Lenovo, the Chinese handset maker has announced a statement saying it has agreed to buy Google’s smartphone business: Motorola for $2.91 billion. Google paid $12.5 billion for Motorola inc. in 2012 with the majority of mobile patents, that Google keeps with itself.
Google says the sale is made for prioritizing their focus on smartphone software rather than devices. The purchase is highly likely to make a big boost on the Chinese handset maker’s international business, mainly the US which is dominated by Apple and Samsung.

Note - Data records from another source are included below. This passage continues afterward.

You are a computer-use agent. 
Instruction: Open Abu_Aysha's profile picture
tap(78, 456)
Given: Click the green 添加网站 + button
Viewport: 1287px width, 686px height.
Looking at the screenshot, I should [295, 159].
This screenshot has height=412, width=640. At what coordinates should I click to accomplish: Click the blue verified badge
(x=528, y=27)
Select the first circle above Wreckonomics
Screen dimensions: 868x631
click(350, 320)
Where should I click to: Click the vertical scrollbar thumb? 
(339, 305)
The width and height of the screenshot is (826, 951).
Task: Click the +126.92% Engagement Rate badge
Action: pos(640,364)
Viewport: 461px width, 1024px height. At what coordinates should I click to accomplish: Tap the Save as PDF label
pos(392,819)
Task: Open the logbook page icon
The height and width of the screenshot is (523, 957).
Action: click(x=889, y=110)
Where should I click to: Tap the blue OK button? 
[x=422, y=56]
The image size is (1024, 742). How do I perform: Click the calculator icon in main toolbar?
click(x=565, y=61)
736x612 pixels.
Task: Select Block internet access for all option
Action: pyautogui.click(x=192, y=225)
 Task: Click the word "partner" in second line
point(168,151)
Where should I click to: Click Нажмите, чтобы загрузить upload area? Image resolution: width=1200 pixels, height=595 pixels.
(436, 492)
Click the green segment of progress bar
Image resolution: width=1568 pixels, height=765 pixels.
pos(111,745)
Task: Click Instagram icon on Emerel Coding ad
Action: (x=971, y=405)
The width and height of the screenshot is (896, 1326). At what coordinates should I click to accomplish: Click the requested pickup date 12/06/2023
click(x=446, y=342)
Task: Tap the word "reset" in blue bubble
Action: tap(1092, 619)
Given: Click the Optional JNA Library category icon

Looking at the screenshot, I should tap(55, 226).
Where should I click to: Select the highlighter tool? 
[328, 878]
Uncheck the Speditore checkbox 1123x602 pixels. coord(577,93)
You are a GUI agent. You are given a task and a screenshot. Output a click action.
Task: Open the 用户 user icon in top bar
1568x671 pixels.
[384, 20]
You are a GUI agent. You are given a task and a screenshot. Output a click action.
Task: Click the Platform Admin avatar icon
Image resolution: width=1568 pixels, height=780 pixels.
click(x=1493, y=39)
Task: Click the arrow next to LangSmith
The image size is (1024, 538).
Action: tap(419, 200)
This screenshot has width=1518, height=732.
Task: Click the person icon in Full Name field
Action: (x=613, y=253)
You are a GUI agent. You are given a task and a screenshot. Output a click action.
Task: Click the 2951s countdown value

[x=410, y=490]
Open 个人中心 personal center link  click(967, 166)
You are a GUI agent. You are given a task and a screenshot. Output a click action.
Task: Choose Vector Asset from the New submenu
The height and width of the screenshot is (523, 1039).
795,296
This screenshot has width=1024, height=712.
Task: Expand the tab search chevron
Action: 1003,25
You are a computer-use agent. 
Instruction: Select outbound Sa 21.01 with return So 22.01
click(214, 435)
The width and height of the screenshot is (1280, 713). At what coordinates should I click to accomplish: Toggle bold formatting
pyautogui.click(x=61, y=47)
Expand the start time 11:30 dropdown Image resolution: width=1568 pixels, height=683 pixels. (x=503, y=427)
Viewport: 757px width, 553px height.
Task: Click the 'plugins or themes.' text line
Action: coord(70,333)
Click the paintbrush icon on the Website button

In 2005, Lenovo muscled its way into what was then the world’s largest PC market by buying IBM’s personal computer division. It has powered its way up the rankings of the global smartphone industry primarily through sales on its home turf but has considered a U.S. foray of late.
“Using Motorola, just as Lenovo used the IBM ThinkPad brand, to gain quick credibility and access to desirable markets and build critical mass makes a lot of sense,” said Forrester Research analyst Frank Gillett.
“But Motorola has not been shooting the lights out with designs or sales volumes in smartphones. So the value is simply in brand recognition to achieve market recognition faster – and to expand the design and marketing team with talent experienced at U.S. and Western markets.”
The deal was later approved by authorities to transfer the rights to the Chinese company.